Two Plutoids: Pluto (shown with its companion Charon) and Eris (with Dysnomia)
So, what are the characteristics of Plutoids? They have to be celestial bodies in orbit around the Sun at a distance greater than that of Neptune. They must have sufficient mass for their self-gravity to overcome rigid body forces so that they assume a hydrostatic equilibrium (near-spherical) shape. And, they haven’t cleared the neighborhood (of debris) around their orbit. So, Pluto and Eris fit this definition, and scientists expect more small worlds like them to be found as astronomers keep finding them out the great beyond.
By this definition, the dwarf planet Ceres is NOT a Plutoid, but it’s still a dwarf planet. This is because its orbit is within the asteroid belt and not transneptunian.
Cold and Then Some
January 6, 2008 at 19:21 pm | Leave a Comment
Building Sedna
January 19, 2005 at 11:21 am | Leave a Comment

Sedna, by Dan Durda, Southwest Research Institute
Remember a year or so back when the largest Kuiper Belt Object to date, named Sedna, was discovered?
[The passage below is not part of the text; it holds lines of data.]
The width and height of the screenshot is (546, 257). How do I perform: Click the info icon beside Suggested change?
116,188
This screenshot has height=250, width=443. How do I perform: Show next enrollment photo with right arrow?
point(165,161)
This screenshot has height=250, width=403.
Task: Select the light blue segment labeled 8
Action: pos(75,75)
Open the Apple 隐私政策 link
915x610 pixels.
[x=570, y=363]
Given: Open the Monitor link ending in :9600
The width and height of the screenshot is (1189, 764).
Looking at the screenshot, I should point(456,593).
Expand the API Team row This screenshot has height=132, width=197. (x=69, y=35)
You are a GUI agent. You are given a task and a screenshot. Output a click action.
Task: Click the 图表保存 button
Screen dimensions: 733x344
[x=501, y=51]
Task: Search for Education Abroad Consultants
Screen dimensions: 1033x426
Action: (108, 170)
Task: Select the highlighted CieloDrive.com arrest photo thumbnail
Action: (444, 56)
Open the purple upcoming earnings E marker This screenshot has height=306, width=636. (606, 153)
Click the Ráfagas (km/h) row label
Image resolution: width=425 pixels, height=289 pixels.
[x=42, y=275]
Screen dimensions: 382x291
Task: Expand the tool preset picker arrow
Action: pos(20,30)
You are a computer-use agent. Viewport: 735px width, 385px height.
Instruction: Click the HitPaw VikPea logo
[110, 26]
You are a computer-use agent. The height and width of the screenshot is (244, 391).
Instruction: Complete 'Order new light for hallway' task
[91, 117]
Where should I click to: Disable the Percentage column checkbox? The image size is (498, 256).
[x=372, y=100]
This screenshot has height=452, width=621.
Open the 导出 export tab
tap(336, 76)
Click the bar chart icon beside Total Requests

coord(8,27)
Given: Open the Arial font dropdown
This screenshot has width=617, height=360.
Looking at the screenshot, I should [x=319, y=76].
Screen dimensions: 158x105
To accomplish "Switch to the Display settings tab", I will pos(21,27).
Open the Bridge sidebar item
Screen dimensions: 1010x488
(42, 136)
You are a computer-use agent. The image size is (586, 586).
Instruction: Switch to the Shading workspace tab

It shifted planetary scientists’ attention to the origin and evolution (and existence!) of large, planetoid-sized objects out beyond Pluto. They’ve been working out the fine details of Sedna’s orbit for a while now, using sophisticated models of the early solar system formation. One of the outcomes of this work is the idea that this nearly-Pluto-sized “worldlet” actually formed in place in the frigid deep-freeze of the outermost solar system. Originally scientists thought it was assembled farther in toward the Sun during the early days of the system’s formation, and was somehow ejected out to its current position.
Why does where Sedna formed matter? Astronomers have longed assumed that planetary formation took place in a rather smaller region of the original solar nebula. If Sedna was created from the collisions of smaller bodies out in the “sticks” of the solar system, then the planetary factory is bigger than everybody suspected. It also means that the Kuiper Belt, which hosts countless bodies at what used to be called “the edge of the solar system” is really part of a larger region called the Kuiper disk and played a much more prominent role in the formation of planets and moons.
The modeling that led to these conclusions was done at the Southwest Research Institute in Boulder, Colorado. In the press release they sent out announcing this work, the institute’s Executive Director for Space Studies, Alan Stern (a former colleague of mine from the University of Colorado), talked about some of the assumptions they made in constructing their model: “”The Sedna formation simulations assumed that the primordial solar nebula was a disk about the size of those observed around many nearby middle-aged stars — like the well-known example of the 1,500-AU-wide disk around the star Beta Pictoris.”
It’s interesting work because it gives us a whole lot MORE insight into the infancy of our own solar system, in particular the formation of planets from smaller planetesimals. And, chances are if Sedna formed where the astronomers think it did, then there could well be more large planetoids circling around out there with it — and that what we used to think of as the “emptiness of the outer solar system” isn’t so empty anymore. As astronomers learn more about the Sun’s outermost retinue of planetesimals, they are finding more clues to what conditions were like early in the history of solar system.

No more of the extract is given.